++++ Material for this task ++++

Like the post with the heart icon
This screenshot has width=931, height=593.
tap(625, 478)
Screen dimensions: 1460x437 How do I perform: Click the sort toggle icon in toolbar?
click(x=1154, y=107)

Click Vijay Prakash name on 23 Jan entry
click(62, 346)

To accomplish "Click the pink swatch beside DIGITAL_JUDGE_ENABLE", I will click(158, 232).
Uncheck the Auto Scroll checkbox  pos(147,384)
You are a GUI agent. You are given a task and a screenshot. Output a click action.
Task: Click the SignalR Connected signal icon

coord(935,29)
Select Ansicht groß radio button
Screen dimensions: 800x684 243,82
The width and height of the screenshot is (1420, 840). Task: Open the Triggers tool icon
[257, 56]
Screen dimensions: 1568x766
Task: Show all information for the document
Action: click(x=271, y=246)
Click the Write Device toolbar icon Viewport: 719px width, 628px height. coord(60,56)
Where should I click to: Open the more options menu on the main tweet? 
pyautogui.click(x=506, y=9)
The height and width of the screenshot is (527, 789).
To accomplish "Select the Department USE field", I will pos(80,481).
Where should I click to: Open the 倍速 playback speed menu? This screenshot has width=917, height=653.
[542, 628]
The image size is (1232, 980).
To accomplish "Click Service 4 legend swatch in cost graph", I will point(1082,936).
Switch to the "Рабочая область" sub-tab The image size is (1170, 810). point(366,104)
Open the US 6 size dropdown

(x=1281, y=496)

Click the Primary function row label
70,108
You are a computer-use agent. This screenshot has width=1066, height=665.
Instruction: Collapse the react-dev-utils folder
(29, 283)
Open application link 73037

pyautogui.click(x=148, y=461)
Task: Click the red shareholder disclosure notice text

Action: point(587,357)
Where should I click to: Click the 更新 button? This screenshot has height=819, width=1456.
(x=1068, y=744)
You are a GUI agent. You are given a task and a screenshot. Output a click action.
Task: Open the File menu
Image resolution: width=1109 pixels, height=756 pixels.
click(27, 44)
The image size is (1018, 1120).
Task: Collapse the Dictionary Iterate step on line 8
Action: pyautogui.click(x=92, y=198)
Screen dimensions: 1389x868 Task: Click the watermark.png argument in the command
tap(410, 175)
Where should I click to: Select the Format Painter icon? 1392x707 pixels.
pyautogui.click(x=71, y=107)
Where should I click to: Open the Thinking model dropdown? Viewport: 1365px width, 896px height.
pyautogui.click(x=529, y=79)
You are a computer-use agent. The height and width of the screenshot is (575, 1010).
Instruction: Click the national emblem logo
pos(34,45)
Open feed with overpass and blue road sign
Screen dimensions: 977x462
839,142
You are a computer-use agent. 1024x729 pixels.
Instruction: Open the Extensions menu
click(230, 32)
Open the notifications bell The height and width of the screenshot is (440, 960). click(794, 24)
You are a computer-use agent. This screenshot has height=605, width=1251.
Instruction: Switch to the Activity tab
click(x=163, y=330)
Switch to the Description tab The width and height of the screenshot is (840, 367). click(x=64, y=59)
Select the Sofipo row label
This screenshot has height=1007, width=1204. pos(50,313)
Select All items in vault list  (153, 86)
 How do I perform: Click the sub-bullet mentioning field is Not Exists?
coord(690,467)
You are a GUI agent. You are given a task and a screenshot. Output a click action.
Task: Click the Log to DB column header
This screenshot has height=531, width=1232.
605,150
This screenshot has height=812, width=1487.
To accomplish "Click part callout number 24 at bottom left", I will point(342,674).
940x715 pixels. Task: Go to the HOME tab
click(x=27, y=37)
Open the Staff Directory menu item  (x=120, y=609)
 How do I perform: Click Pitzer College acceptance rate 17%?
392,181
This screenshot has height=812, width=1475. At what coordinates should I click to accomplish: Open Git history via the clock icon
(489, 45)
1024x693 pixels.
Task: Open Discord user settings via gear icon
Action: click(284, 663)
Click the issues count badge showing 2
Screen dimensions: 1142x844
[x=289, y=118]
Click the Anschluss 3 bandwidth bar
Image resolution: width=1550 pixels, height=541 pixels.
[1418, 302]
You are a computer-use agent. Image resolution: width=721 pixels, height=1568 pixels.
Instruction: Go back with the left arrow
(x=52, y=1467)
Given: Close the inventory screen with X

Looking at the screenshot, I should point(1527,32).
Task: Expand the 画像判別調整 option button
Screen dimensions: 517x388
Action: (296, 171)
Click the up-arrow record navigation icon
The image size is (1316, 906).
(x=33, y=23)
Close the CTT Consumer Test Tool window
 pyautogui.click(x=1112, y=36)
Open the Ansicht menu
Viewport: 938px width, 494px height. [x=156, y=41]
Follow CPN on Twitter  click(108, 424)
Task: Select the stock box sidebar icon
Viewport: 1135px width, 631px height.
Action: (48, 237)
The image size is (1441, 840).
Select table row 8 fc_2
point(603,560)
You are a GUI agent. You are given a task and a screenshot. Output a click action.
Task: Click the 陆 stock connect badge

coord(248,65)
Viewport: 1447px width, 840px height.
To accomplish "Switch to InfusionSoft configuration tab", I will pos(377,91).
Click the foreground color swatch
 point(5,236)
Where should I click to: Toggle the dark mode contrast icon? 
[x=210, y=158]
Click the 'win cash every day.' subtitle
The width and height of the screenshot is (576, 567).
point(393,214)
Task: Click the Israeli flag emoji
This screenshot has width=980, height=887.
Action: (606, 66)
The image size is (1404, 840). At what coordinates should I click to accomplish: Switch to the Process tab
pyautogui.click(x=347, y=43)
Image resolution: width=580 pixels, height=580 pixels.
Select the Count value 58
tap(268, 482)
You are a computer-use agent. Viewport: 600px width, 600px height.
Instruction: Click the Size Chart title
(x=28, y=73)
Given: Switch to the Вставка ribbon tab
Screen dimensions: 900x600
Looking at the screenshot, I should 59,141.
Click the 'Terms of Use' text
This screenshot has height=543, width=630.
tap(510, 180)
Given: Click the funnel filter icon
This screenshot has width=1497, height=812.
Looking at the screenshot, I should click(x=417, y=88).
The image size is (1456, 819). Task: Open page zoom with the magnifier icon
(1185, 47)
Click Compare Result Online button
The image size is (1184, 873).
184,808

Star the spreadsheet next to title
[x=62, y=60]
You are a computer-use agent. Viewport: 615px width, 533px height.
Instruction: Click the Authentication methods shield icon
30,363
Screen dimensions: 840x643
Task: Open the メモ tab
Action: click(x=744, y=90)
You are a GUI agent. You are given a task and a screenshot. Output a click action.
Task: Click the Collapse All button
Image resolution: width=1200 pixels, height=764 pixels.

++++

- What the exercise asks -
Rewrite the items from the line with "The height and width of the screenshot is (527, 789)." to the line with "pyautogui.click(x=529, y=79)", replacing "dropdown" with "drop-down" and leaving everything else unchanged.

- Output for this task -
The height and width of the screenshot is (527, 789).
To accomplish "Select the Department USE field", I will pos(80,481).
Where should I click to: Open the 倍速 playback speed menu? This screenshot has width=917, height=653.
[542, 628]
The image size is (1232, 980).
To accomplish "Click Service 4 legend swatch in cost graph", I will point(1082,936).
Switch to the "Рабочая область" sub-tab The image size is (1170, 810). point(366,104)
Open the US 6 size drop-down

(x=1281, y=496)

Click the Primary function row label
70,108
You are a computer-use agent. This screenshot has width=1066, height=665.
Instruction: Collapse the react-dev-utils folder
(29, 283)
Open application link 73037

pyautogui.click(x=148, y=461)
Task: Click the red shareholder disclosure notice text

Action: point(587,357)
Where should I click to: Click the 更新 button? This screenshot has height=819, width=1456.
(x=1068, y=744)
You are a GUI agent. You are given a task and a screenshot. Output a click action.
Task: Open the File menu
Image resolution: width=1109 pixels, height=756 pixels.
click(27, 44)
The image size is (1018, 1120).
Task: Collapse the Dictionary Iterate step on line 8
Action: pyautogui.click(x=92, y=198)
Screen dimensions: 1389x868 Task: Click the watermark.png argument in the command
tap(410, 175)
Where should I click to: Select the Format Painter icon? 1392x707 pixels.
pyautogui.click(x=71, y=107)
Where should I click to: Open the Thinking model drop-down? Viewport: 1365px width, 896px height.
pyautogui.click(x=529, y=79)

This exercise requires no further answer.